Sukses

Jokowi Akan Hadiri Program KTT G7 Outreach hingga Bertemu Penisnis Jepang

Presiden Joko Widodo melanjutkan kegiatan kunjungan kerja hari ketiga di Hiroshima, Jepang, pada Minggu, 21 Mei 2023.

Liputan6.com, Jakarta Presiden Joko Widodo melanjutkan kegiatan kunjungan kerja hari ketiga di Hiroshima, Jepang, pada Minggu, 21 Mei 2023. Mengawali kegiatannya, Jokowi dan Iriana Jokowi akan mengunjungi Hiroshima Peace Memorial Park yang menjadi salah satu agenda dalam rangkaian KTT G7 Outreach.

Setelahnya, Iriana akan menghadiri program bagi para pendamping negara mitra KTT G7 Outreach.

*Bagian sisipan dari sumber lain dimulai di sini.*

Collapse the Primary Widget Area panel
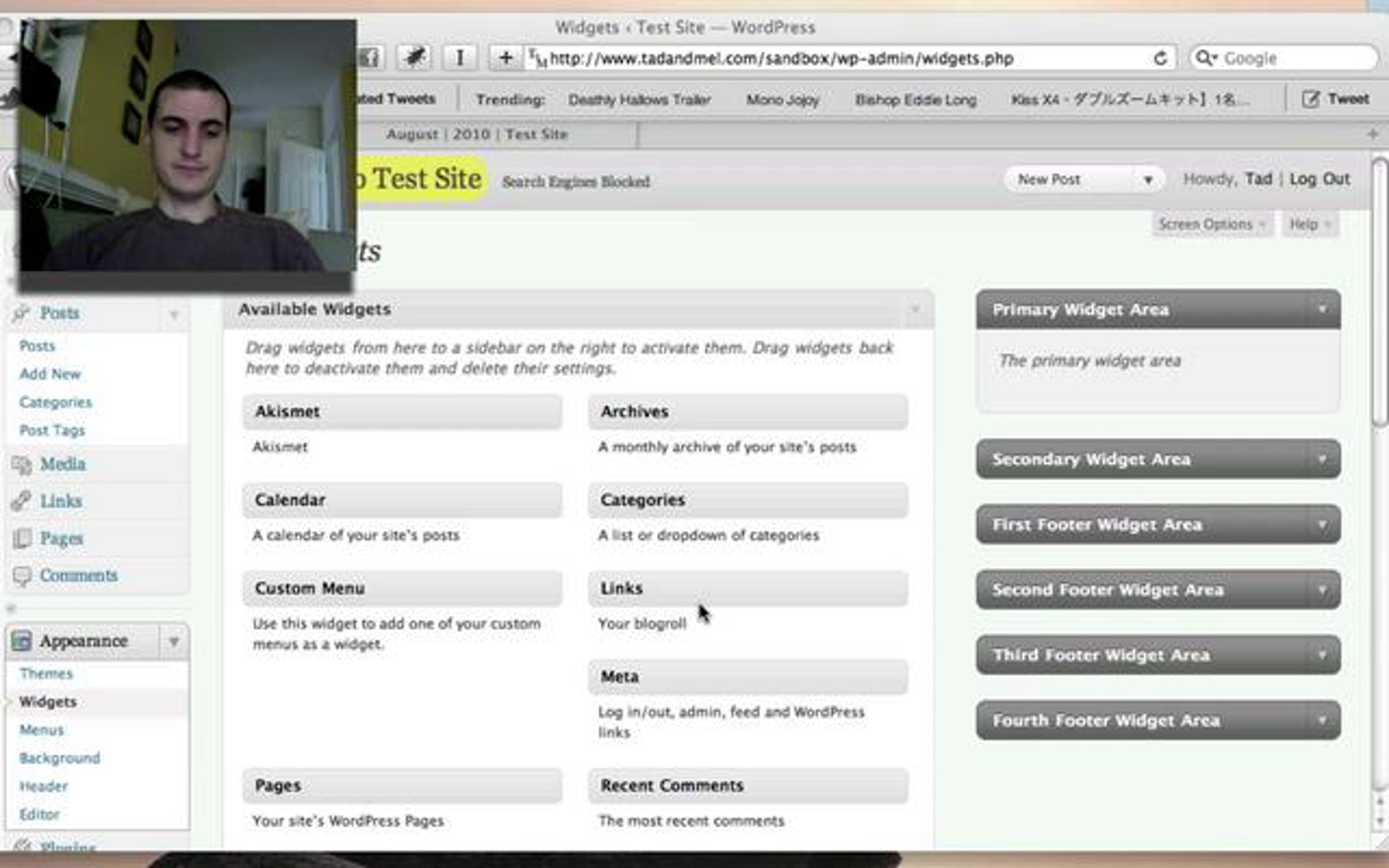1389x868 pixels. click(1322, 310)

Sedangkan Jokowi akan langsung menuju Hotel Grand Prince Hiroshima untuk melakukan pertemuan bilateral dengan sejumlah negara sahabat.

Dikutip dari keterangan Sekretariat Presiden, selain pertemuan bilateral, Jokowi diagendakan untuk menghadiri Sesi Kerja Mitra G7. Setelahnya, Jokowi akan kembali ke Hotel Rihga Royal Hiroshima untuk menghadiri pertemuan dengan kalangan bisnis dan investor Jepang.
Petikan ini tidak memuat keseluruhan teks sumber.